TASK DESCRIPTION: Your answer should consist of each line from the data below that contains "agent".

RECORDS Start Marker

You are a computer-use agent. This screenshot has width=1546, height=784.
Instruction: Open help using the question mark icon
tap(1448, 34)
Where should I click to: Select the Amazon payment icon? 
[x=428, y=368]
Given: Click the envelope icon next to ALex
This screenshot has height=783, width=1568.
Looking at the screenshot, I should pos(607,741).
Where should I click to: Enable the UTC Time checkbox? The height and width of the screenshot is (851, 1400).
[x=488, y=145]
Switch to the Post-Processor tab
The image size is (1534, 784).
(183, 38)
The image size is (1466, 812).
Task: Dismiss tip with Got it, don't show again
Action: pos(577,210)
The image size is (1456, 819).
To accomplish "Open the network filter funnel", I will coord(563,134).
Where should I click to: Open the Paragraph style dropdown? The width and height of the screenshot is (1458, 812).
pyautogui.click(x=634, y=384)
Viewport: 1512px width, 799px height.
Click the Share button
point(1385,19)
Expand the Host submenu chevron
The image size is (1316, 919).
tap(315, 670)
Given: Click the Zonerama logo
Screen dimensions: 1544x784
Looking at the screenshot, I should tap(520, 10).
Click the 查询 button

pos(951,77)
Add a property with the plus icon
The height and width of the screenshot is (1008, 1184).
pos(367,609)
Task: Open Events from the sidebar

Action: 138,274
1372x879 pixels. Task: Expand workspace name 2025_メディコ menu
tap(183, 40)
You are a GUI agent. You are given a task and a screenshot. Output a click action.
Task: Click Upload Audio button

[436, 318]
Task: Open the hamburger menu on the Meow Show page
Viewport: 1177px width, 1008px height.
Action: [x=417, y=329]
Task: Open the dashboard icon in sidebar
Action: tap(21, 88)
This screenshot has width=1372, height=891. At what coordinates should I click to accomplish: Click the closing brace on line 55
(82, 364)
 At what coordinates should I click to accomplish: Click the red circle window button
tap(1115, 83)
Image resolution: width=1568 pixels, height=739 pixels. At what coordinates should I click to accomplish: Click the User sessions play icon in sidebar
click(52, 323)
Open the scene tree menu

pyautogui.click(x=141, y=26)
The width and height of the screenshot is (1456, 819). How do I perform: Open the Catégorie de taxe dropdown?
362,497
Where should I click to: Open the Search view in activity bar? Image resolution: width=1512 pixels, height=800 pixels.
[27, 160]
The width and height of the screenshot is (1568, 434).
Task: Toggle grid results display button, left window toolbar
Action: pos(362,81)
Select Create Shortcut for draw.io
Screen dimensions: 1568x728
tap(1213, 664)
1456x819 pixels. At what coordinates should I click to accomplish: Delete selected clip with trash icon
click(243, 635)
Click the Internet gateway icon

RECORDS End Marker

SOLUTION TO THIS TASK:
You are a computer-use agent. This screenshot has width=1546, height=784.
You are a GUI agent. You are given a task and a screenshot. Output a click action.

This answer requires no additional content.